As Atul Gawande so famously pointed out in his article in The New Yorker entitled, Why Doctors Hate Their Computers, the EHRs so many hospital systems have implemented come with a steeper cost than the software’s multi-million dollar price tag. These EHRs also cost healthcare providers time, mental and emotional energy, decreased work satisfaction, increased burnout and – perhaps most alarmingly – rates of depression and suicide that are 50% higher than the general population.

BandAid fixes

In the meantime, instead of addressing the larger issue at hand, many medical institutions are trying to use perks to soften the administrative burden. Some hospital systems have gone so far as to offer free dry cleaning, childcare, meal delivery services, housekeeping and handyman services to offset EHR-induced stress. The truth is that these measures are only a small, temporary, ineffective and unsustainable attempt to mask a glaring problem. In other words, they are a BandAid fix that can never come close to addressing the potentially-fatal wounds that EHRs cause the physicians who are forced to use them.

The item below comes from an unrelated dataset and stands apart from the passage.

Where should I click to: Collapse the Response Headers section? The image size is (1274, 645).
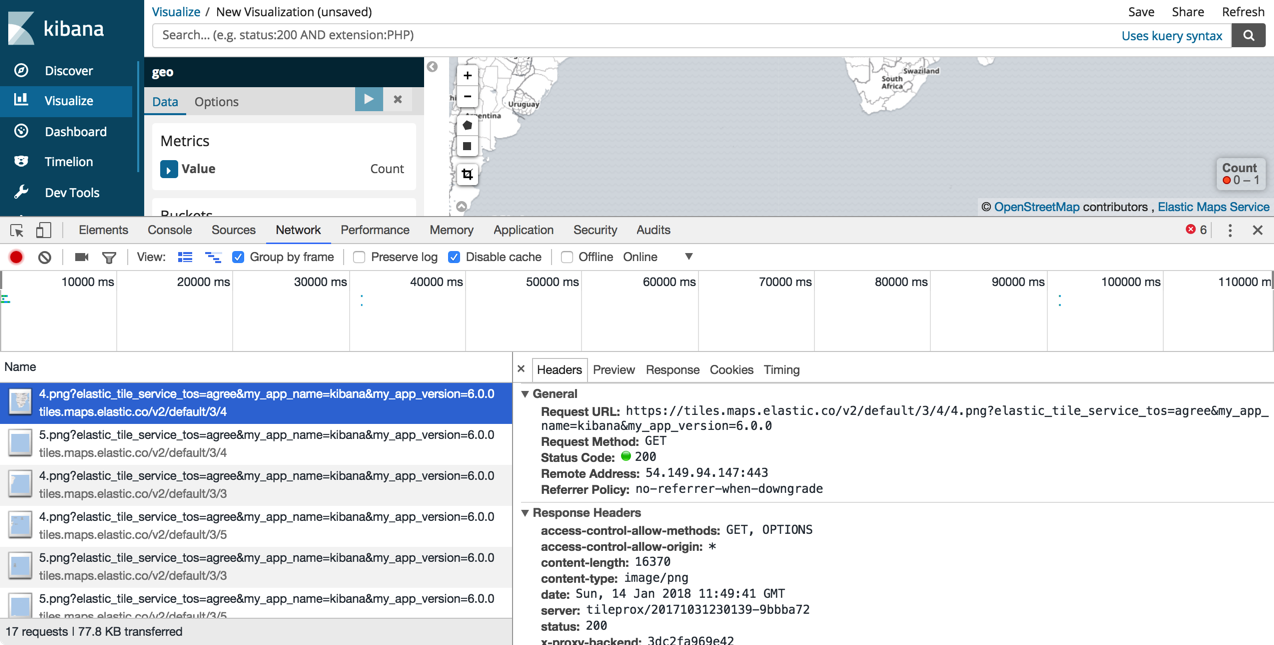[x=526, y=513]
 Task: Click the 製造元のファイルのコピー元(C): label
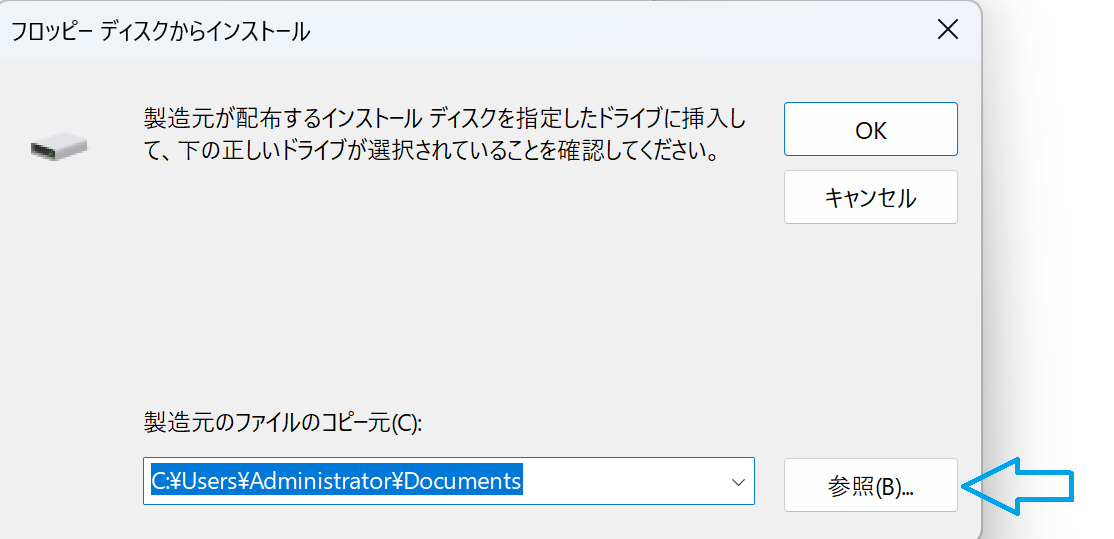coord(283,423)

It’s time to acknowledge that BandAid fixes are no longer acceptable. We need more than superficial solutions. We need to solve the root issues at a fundamental level.

Some healthcare companies have begun to imagine what’s possible if we stop searching for BandAid fixes for poorly-designed EHRs and instead begin to transform health technology at a fundamental level.

EHR design flaws are much like mutated DNA. When flaws persist at the micro level, they become macro-level issues that cause the larger problems seen since EHRs became widely adopted – especially physician burnout.

In giving ourselves permission to imagine what health technology could and should be, we’ve realized that EHRs should adapt to each practice’s needs. Instead of demanding that practices adapt their workflows to meet the requirements of an unwieldy, one-size-fits-all EHR, we’ve been able to create health technology that’s efficient, intuitive and physician-friendly.

For example, using iPads instead of desktop or laptop computers allows for better eye contact between providers and their patients. iPads also allow providers to move through notes more quickly with an efficient touch-screen rather than wasting time on the myriad mouse clicks most other EHRs use. Providers can log in using facial recognition software instead of spending time entering log-ins and passwords. And the use of responsive, intelligent software suggests templates, diagnoses and ICD-10 codes based on keywords captured from the patient’s chief complaint.

Among providers using iPads and this type of software, job satisfaction and retention is on the rise. Providers who used to spend an average of two hours finishing charts and completing tasks after each shift are now spending less than 30 minutes.

Changing technology at a fundamental level is the most strategic way to lower burnout rates in a significant, sustainable way. It increases provider satisfaction, ultimately improving patient care and closing the chasm between the ineffective medical technology many physicians currently use and the intuitive, smart, streamlined medical technology they should and could be using.

Dr. Caesar Djavaherian is the co-founder of CarbonHealth and founded DirectUrgentCare.